═══ TASK MATERIAL

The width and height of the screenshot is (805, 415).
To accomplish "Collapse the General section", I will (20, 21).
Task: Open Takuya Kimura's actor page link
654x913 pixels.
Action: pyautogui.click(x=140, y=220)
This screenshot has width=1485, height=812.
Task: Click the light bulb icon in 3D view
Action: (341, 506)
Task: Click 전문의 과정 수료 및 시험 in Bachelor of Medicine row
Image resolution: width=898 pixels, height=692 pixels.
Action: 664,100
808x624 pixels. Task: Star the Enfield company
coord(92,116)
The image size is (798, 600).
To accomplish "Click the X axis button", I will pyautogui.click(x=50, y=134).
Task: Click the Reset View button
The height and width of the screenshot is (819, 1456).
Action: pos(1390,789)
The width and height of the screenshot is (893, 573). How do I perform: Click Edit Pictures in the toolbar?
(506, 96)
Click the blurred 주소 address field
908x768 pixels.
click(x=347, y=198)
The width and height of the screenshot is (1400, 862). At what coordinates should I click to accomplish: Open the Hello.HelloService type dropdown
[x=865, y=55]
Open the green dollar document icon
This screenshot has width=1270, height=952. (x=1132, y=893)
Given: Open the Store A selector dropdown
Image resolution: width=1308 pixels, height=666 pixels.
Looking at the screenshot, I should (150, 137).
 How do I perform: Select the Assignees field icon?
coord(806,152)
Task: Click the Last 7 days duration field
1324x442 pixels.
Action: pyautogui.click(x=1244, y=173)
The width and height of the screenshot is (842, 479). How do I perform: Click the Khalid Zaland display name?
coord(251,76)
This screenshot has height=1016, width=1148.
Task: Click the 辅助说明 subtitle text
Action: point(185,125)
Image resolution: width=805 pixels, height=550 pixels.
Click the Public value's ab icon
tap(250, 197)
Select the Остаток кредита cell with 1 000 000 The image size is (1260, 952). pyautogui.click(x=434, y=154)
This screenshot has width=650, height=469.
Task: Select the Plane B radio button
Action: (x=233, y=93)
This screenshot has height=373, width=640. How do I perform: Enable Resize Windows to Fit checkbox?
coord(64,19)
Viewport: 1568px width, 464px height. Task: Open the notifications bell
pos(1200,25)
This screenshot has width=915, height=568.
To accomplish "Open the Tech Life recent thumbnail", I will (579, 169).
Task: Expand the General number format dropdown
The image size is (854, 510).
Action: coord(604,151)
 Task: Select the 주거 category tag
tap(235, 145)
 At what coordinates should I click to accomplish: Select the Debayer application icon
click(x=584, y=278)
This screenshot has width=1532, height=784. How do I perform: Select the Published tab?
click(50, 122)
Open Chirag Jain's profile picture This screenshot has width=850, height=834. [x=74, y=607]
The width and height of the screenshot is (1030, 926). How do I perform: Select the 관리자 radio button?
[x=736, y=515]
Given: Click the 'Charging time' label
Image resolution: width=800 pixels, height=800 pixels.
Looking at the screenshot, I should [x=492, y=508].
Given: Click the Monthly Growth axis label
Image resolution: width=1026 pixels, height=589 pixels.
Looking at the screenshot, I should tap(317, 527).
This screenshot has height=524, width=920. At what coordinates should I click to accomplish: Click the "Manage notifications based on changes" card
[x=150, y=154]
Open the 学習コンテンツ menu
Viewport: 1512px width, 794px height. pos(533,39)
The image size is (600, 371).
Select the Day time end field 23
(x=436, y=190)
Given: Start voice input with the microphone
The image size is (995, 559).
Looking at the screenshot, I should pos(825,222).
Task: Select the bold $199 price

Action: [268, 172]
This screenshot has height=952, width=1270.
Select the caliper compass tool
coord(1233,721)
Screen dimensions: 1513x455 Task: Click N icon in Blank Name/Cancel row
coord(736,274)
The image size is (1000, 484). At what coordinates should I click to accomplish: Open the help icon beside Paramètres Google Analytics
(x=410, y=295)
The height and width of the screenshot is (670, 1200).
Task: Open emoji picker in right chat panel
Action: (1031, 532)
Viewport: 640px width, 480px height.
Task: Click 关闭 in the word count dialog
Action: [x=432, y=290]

══════

TASK DESCRIPTION — Work out the number of lines in the records that contain the string "label". Nothing but that number should be sent back.

EXERCISE OUTPUT — 2